Back in the pre-PC era of teacher feedback to parents, my own mother was advised to manage her expectations, as academically their pride and joy would likely not amount to much. However, pure good humour and a pleasant demeanour will see her well in life, in whatever she ends up doing….. The weight of the pointlessness of academic study then followed me throughout my school years and early career, allowing me to fall comfortably into the role of the class/office clown. Until, ironically, starting work as a junior administrator in an HE institution and being surrounded by the educated and those aspiring to be so.
That was twenty years ago and I now find myself in a very different environment and a very different role to where I was back then. So what has changed in the meantime? Well of course the sector has seen dramatic changes throughout my time. Since the late nineties we have seen the scrapping of maintenance grants, the introduction of tuition fees, the lift of the cap on student numbers and the focus on widening participation, all leading to competition and marketization within the HE sector. To counter this, my own institution, as with most others, has enacted many changes that have varied in scale. The most recent being a major transformational change in 2013, of which the shock waves are still being felt today. However, this was such a defining moment for both the institution and myself, leading me to having to rethink my purpose, status and “career” goals.
This was not something that I had ever had to consider before, having been safely nurtured in a department for sixteen years, why would I need to think about the future? Why would I need to safeguard myself against any changes? Surely I was in the safest business there is! Right?

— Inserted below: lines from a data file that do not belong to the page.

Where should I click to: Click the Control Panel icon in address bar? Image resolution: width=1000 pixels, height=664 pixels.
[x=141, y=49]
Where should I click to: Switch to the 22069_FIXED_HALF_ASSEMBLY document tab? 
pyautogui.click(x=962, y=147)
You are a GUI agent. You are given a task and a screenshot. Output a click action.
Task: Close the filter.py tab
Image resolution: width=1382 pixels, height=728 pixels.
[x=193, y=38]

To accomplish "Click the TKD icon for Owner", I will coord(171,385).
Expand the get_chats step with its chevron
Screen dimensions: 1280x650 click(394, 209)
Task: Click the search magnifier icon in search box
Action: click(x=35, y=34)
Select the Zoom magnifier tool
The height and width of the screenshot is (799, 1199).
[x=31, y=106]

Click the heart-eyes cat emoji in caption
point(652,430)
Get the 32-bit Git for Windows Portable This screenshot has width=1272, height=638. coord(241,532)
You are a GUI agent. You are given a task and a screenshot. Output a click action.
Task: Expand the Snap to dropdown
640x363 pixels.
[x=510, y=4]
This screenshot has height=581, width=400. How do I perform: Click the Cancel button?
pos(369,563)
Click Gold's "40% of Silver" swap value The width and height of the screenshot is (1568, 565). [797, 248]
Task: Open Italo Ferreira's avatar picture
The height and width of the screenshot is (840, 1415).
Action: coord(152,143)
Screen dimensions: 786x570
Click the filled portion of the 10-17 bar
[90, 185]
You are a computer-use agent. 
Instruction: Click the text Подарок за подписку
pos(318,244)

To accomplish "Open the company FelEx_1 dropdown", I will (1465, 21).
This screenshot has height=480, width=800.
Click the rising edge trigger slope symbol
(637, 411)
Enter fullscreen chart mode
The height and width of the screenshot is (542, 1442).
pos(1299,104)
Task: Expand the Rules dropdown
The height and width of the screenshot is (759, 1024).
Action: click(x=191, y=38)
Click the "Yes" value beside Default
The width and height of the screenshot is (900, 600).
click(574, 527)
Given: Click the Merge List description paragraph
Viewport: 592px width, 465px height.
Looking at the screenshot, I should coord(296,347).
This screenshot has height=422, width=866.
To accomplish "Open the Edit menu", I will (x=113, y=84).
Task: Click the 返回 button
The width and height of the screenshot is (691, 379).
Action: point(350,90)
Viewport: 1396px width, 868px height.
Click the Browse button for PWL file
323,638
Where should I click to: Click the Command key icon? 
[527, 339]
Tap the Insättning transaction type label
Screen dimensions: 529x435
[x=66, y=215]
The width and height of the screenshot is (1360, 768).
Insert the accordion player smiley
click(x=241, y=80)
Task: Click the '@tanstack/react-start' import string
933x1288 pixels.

My manager at the time kept advising me on the importance of understanding the wider context and advised that I joined the AUA, which would give me the opportunities to network with those outside of my institution and would help me broaden my knowledge of the sector. Having joined I was soon made aware of the PG Certificate in HE Administration, Management & Leadership and was convinced by a good friend in Staff Development that I was more than capable of doing a degree and should apply. Having supported many hundreds of students to their own graduation, I began to think, how hard can this be? So, with my two GCSE’s and totally unrelated GNVQ, I applied for the
course, safe in the knowledge that I would certainly be rejected. To my horror I was accepted, and in September 2014 I embarked on my first module ‘The Higher Education Sector’, which focused on developing a systematic understanding and critical awareness of current issues in the sector. Very quickly I fell in to the role of a true student. I left assignments to the last minute, I sat up until all hours desperately prevaricating over what font to use and phoned my mentor in sheer panic that I had totally misunderstood the assignment brief.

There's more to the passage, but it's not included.